**Task**
Transcribe the stretch of entries below from the line with "Кадровый потенциал отрасли (72, 173)" through the line with "Выявление правообладателей ранее", exactly and with both ends included; leave out all other lines.

**Records provided**
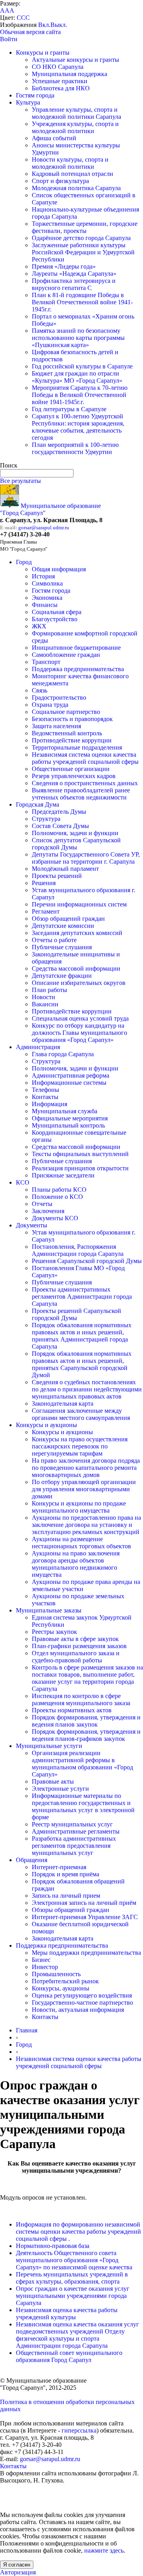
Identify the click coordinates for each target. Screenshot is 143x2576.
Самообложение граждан (66, 654)
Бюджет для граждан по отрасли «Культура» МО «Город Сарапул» (77, 377)
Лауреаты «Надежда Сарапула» (74, 273)
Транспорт (46, 661)
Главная (26, 2030)
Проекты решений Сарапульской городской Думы (76, 1314)
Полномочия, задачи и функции (75, 833)
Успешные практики (59, 81)
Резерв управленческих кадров (74, 776)
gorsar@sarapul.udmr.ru (43, 527)
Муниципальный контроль (68, 1125)
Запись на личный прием (66, 1895)
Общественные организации (71, 768)
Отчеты (42, 1203)
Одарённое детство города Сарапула (81, 238)
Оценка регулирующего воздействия (82, 1995)
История (43, 576)
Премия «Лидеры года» (64, 266)
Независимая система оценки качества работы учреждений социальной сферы (85, 758)
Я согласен (16, 2565)
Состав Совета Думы (60, 825)
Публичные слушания (62, 947)
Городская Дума (37, 804)
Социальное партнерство (66, 711)
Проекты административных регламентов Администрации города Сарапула (82, 1296)
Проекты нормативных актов (72, 1710)
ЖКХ (39, 626)
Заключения (48, 1211)
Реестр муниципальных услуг (72, 1824)
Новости (43, 997)
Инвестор (45, 1966)
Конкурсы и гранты (43, 52)
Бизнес (41, 1959)
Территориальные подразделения (77, 747)
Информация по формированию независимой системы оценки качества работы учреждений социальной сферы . (78, 2231)
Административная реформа (70, 1075)
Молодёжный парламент (65, 868)
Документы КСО (55, 1218)
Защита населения (56, 726)
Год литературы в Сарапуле (69, 409)
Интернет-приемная (59, 1867)
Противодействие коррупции (72, 740)
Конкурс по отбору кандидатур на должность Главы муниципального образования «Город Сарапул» (79, 1032)
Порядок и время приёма (65, 1874)
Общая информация (59, 569)
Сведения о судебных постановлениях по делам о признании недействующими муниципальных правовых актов (87, 1389)
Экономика (47, 597)
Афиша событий (54, 138)
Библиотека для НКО (61, 88)
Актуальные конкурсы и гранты (75, 59)
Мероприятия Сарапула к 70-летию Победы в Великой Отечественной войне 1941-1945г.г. (80, 394)
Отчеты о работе (54, 940)
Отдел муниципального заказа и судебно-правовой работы (76, 1657)
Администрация (38, 1047)
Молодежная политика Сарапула (76, 188)
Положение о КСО (57, 1196)
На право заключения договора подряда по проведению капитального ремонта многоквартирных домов (86, 1467)
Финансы (45, 604)
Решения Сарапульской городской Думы (87, 1260)
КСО (22, 1182)
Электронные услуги (60, 1788)
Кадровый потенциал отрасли (72, 173)
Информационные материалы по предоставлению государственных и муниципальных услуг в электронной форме (83, 1806)
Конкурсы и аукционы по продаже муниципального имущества (79, 1507)
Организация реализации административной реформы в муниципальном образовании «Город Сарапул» (82, 1764)
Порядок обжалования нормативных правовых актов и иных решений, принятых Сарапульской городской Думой (81, 1364)
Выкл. (58, 24)
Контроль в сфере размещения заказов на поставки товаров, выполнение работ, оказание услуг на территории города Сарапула (87, 1678)
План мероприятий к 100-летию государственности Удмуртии (75, 448)
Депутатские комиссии (63, 925)
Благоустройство (54, 619)
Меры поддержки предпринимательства (86, 1952)
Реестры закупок (54, 1631)
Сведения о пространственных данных (85, 783)
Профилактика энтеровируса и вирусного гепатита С (74, 284)
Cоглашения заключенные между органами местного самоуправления (81, 1414)
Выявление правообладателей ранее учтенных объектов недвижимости (81, 794)
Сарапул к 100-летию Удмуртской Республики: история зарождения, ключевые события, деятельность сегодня (78, 427)
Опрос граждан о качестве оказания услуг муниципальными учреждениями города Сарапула (72, 2295)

**Result of the exercise**
Кадровый потенциал отрасли (72, 173)
Информационные материалы по предоставлению государственных и муниципальных услуг в электронной форме (83, 1806)
Конкурсы и аукционы по продаже муниципального имущества (79, 1507)
Организация реализации административной реформы в муниципальном образовании «Город Сарапул» (82, 1764)
Порядок обжалования нормативных правовых актов и иных решений, принятых Сарапульской городской Думой (81, 1364)
Выкл. (58, 24)
Контроль в сфере размещения заказов на поставки товаров, выполнение работ, оказание услуг на территории города Сарапула (87, 1678)
План мероприятий к 100-летию государственности Удмуртии (75, 448)
Депутатские комиссии (63, 925)
Благоустройство (54, 619)
Меры поддержки предпринимательства (86, 1952)
Реестры закупок (54, 1631)
Сведения о пространственных данных (85, 783)
Профилактика энтеровируса и вирусного гепатита С (74, 284)
Cоглашения заключенные между органами местного самоуправления (81, 1414)
Выявление правообладателей ранее учтенных объектов недвижимости (81, 794)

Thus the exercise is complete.